* **WORKING DATA**:
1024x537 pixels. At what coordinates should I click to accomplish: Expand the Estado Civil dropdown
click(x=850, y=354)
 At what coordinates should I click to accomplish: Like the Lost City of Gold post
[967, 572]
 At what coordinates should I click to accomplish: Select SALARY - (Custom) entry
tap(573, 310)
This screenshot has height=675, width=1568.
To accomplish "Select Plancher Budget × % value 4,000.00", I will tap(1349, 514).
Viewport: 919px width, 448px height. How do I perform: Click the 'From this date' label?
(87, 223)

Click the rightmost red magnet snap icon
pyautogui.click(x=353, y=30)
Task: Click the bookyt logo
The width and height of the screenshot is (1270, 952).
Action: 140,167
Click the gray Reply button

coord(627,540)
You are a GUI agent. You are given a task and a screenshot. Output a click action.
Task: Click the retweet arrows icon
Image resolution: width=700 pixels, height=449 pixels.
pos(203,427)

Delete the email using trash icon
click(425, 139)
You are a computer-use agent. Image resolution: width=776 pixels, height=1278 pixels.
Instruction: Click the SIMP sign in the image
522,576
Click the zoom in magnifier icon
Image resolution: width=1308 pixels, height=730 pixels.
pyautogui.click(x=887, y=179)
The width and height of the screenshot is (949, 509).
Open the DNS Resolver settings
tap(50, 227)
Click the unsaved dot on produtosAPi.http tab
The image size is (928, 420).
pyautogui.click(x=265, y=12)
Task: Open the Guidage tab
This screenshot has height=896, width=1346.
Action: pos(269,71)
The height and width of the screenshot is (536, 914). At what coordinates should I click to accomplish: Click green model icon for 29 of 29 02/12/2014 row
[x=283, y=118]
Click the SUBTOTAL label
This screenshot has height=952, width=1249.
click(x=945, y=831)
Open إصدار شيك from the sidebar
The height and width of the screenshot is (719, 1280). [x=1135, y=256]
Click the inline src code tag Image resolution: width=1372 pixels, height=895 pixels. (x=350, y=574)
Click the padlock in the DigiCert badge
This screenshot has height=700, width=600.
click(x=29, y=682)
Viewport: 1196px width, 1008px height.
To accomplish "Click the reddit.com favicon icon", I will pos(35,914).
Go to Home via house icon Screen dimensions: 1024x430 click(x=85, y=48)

* **WHAT IS EXPECTED**: Copy out each line of the data that includes the string "will".

* **RESULT**:
To accomplish "Select Plancher Budget × % value 4,000.00", I will tap(1349, 514).
To accomplish "Click the reddit.com favicon icon", I will pos(35,914).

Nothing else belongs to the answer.